Session two was very ragged. My gear changes were just all over the places, and I was messing up the very tight Windsock turn by going from 3rd to 4th rather than 3rd to 2nd, over and over. Terrible. The problem is everything happens so fast at that point – you need to turn, break, change, turn all within seconds, all with someone shouting advice at you at the same time. 3rd to 2nd for the chicane was not a problem, as there I had more space to think.

In session three I discovered part of my problem in session two was that having got used to a fast exit on Rindt, I was getting up to 5th rather than 4th on the long straight that followed, and this to me felt like progress. But actually, although there’s three corners between the end of that straight and my nemesis Windsock, the extra cognitive load of coming down that extra gear set me up badly mentally for that series of corners, leaving me feeling rushed all the way through to the end, and causing me to fluff it. By making a more relaxed entrance to that series of turns meant that at the end of it I was nailing Windsock every time, flying out of the tiny hairpin with a squeal of tyres and a big grin.

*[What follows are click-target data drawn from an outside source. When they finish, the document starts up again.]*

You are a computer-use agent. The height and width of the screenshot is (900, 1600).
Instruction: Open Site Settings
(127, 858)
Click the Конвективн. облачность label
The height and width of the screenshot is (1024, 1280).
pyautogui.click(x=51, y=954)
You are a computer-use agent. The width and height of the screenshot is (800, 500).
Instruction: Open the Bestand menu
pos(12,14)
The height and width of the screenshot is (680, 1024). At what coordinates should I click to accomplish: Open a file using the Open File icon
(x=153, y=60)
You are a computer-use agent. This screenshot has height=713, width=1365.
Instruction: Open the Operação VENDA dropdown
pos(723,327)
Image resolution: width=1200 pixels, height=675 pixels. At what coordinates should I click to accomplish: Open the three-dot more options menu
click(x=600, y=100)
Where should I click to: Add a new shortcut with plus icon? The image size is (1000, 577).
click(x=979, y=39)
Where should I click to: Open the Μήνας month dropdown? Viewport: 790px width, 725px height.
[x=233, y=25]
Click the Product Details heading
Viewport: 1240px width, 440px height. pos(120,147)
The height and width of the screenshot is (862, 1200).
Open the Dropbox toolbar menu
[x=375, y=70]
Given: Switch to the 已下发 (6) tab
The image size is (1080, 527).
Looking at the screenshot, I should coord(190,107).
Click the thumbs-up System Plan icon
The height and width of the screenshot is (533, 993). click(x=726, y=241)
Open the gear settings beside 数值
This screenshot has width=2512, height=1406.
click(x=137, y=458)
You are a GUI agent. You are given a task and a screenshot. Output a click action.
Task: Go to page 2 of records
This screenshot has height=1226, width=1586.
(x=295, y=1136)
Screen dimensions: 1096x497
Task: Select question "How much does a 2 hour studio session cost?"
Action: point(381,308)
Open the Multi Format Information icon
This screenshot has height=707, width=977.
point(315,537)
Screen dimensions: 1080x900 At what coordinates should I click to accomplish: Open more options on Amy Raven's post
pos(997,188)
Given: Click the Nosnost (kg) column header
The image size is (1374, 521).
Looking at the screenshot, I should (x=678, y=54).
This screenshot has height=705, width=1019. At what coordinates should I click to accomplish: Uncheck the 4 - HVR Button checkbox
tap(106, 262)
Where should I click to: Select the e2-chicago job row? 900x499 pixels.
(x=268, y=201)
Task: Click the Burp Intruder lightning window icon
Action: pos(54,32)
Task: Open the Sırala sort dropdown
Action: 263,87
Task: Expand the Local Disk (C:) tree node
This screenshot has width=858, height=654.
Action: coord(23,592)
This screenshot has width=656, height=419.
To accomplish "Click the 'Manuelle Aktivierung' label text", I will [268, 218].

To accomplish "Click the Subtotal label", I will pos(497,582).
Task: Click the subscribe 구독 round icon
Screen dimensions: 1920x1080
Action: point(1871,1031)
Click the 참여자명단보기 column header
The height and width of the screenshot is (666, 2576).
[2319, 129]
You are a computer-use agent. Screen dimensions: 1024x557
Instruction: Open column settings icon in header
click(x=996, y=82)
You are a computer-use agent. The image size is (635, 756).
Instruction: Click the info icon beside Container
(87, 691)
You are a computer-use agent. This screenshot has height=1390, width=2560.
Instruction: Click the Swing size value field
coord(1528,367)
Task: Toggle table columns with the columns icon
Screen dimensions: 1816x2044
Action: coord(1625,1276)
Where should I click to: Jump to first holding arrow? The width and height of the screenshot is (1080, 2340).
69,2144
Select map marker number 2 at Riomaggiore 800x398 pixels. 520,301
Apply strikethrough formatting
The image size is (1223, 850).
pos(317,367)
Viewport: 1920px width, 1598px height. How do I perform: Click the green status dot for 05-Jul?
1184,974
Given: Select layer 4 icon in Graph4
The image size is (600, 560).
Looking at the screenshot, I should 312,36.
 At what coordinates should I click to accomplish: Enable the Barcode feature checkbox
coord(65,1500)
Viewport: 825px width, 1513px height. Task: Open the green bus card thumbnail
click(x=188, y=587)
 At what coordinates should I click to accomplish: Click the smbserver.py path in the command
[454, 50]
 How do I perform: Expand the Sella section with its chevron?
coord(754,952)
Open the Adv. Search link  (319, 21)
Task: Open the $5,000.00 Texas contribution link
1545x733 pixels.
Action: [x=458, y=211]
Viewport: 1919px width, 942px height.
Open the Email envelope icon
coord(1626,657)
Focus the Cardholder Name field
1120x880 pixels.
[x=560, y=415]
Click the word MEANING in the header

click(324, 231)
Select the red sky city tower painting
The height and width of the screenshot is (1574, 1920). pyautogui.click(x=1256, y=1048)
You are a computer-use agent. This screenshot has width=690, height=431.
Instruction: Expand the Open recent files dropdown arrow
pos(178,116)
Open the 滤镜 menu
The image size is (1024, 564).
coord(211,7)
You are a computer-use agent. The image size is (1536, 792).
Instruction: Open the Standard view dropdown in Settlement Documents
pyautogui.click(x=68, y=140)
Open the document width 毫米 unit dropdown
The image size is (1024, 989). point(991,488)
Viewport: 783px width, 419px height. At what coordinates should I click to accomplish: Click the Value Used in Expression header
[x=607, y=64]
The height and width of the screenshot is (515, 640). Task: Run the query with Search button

At no point in the day did I get a perfect lap, far from it. But by the end of the day I’d managed to get to a point where each part of the course I could do well several times over, and I was starting to be able to understand where coming on power early or late was upsetting my next state of the course. After three sessions, thanks to my instructor Tony, I’d gone from abject terror to only mild terror at flying up to Rindt hairpin.

But alas session three was the end of the day. We had one last lap though, this time with our instructors showing us how they took the lap. There the terror was back, though I had every faith in Tony not to leave us in a field of potatoes, but he was halving the breaking distances I’d used quite easily, and generally tearing up the track a lot faster – even with a similar top speed. Clearly I still have a lot to learn :)

The day as a whole was greatly educational, and greatly entertaining. Those little Lotus Elises may only have 134 bhp, but they let you wring their necks quite well, and dynamically they were wonderful. Now to work out where in our busy lives we can fit in the next two levels!